Combattono, reclutano, fanno propaganda e gestiscono i fondi del movimento. Le donne dello Stato Islamico ricoprono ruoli di rilievo e responsabilità, pari a quelli di chiunque sposa la causa del jihad. Le combattenti con il velo svolgono compiti tutt’altro che subordinati, come invece, spesso, si pensa: “Quello del ruolo delle donne nelle organizzazioni – spiega a IlFattoQuotidiano.it Paolo Maggiolini, ricercatore dell’Istituto per gli studi di politica internazionale ed esperto di terrorismo – è un dibattito che va avanti da tempo e che ha visto Isis prendere posizione: dal momento in cui fai parte dell’organizzazione, che tu sia uomo o donna, devi essere pronto a svolgere compiti e ricoprire ruoli al pari di tutti gli altri membri, senza che vi sia una netta distinzione di genere”.
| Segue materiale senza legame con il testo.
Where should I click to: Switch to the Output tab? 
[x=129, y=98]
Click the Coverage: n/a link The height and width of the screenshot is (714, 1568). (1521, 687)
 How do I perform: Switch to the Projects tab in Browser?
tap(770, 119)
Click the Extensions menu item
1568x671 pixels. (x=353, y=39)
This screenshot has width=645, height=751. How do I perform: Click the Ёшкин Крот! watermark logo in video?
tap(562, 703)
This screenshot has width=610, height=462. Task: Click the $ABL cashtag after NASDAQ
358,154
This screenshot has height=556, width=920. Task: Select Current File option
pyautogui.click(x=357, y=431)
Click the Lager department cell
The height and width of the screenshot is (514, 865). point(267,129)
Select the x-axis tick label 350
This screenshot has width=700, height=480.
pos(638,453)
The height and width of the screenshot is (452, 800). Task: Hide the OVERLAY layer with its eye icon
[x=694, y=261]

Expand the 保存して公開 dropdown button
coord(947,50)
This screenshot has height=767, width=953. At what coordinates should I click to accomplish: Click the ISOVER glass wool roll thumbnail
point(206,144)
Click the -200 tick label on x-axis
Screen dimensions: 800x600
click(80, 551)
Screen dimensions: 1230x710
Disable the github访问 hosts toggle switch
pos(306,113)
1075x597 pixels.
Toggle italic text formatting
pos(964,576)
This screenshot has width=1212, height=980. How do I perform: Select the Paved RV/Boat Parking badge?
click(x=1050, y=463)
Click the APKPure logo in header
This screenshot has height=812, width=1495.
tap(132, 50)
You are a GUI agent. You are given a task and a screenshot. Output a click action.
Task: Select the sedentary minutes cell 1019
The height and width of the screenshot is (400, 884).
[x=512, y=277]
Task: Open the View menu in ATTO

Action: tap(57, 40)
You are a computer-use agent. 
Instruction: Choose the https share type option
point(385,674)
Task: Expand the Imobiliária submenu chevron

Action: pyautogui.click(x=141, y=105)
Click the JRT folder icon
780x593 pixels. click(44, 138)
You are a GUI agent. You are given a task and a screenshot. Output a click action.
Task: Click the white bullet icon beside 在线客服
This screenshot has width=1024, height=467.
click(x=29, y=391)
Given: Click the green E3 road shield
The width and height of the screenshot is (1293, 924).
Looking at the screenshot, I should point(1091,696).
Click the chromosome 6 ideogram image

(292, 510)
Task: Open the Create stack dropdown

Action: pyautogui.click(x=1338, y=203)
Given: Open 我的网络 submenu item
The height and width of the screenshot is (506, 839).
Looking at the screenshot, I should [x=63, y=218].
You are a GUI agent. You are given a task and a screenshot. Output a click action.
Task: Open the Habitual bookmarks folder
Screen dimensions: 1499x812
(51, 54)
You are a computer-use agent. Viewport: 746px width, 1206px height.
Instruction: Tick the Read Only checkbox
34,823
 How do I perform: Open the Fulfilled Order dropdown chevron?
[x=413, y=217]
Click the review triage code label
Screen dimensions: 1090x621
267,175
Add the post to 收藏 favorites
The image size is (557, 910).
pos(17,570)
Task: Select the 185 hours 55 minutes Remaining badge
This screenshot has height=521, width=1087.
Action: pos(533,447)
Ed è anche questo uno dei motivi che stanno dietro alla capacità attrattiva del movimento che fa capo ad Abu Bakr al-Baghdadi nei confronti di centinaia di donne che dall’Occidente decidono di partire per unirsi all’autoproclamato califfato in Siria e Iraq. Un’attrazione dovuta in gran parte anche al messaggio contenuto nei video e nei testi prodotti da Isis: “L’organizzazione si presenta come una famiglia – continua Maggiolini – pronta ad accogliere chiunque sia pronto a spendersi per il jihad”.

Nessuna subordinazione, la donna deve essere pronta a combattere
Il dibattito sul ruolo della donna all’interno delle organizzazioni terroristiche di matrice islamista va avanti da tempo. Ci sono gruppi, come i Taliban o Al Qaeda, soprattutto nella figura dell’attuale leader, il dottore egiziano Ayman Al Zawahiri, che non prevedono la presenza delle donne in ruoli attivi, bensì come supporto all’attività. Ce ne sono altri che, invece, considerano la donna a tutti gli effetti un soggetto attivo, con compiti e, soprattutto, responsabilità identiche a quelle degli uomini.

“Una distinzione netta – spiega Maggiolini – è sempre molto complicata da fare anche perché, se si analizzano le singole realtà territoriali, si trovano delle differenze. Si può certamente dire, però, che esistono due correnti di pensiero e un dibattito ancora in corso. Da una parte l’idea portata avanti da Al Zawahiri, dall’altra, invece, quella che può essere ricondotta alla figura di Abu Musab al-Zarqawi. Quest’ultima è quella adottata e portata avanti dallo Stato Islamico che considera il terrorista giordano uno dei suoi più importanti ispiratori”.

Di casi isolati, in Al Qaeda, ce ne sono stati e ce ne sono anche oggi, basti pensare ad Aafia Siddiqui, meglio conosciuta come Lady Al Qaeda, considerata una delle figure chiave nella raccolta dei fondi usati per compiere l’attentato al World Trade Center, oppure a Nada Ma’id al-Qahtani. “Al Qaeda nella Penisola Arabica (Aqap) – dice Maggiolini – è l’esempio di un gruppo dell’organizzazione che, in alcuni casi, è andato contro il pensiero di Al Zawahiri, impiegando anche donne in ruoli attivi. Nei gruppi presenti nell’area del Maghreb, invece, non è mai successo”.

Isis attrae le aspiranti jihadiste occidentali: “Si presentano come una famiglia”
Ciò che caratterizza lo Stato Islamico e lo differenzia dalle altre organizzazioni terroristiche è il flusso di foreign fighters diretti in Siria e Iraq. Per la prima volta, tra queste persone ci sono anche delle donne. Dal caso della 27enne napoletana Maria Giulia Fatima al più recente relativo alle tre adolescenti inglesi che hanno fatto perdere le proprie tracce all’aeroporto di Gatwick, fino alle 40 giovani australiane di cui ha parlato in Parlamento il ministro degli Esteri di Canberra, Julie Bishop. La rappresentante del governo australiano ha parlato di “schiave sessuali”, ma ciò che attira queste donne sembra essere altro.

“Ѐ difficile dire, in realtà, quali compiti queste ragazze svolgeranno – conclude Maggiolini – Certo è che, almeno nei proclami, non vi è alcuna differenza tra una jihadista irachena e una australiana. Una volta che decidono di abbandonare quella che fino a quel momento è stata la loro vita per il jihad sono considerate al pari di tutti gli altri membri dell’organizzazione”. L’attrazione nei confronti di Isis, però, è dovuta anche alla potenza del messaggio diffuso dai miliziani: “Lo Stato Islamico si presenta come una famiglia” pronta ad accogliere a braccia aperte le sue combattenti per il jihad.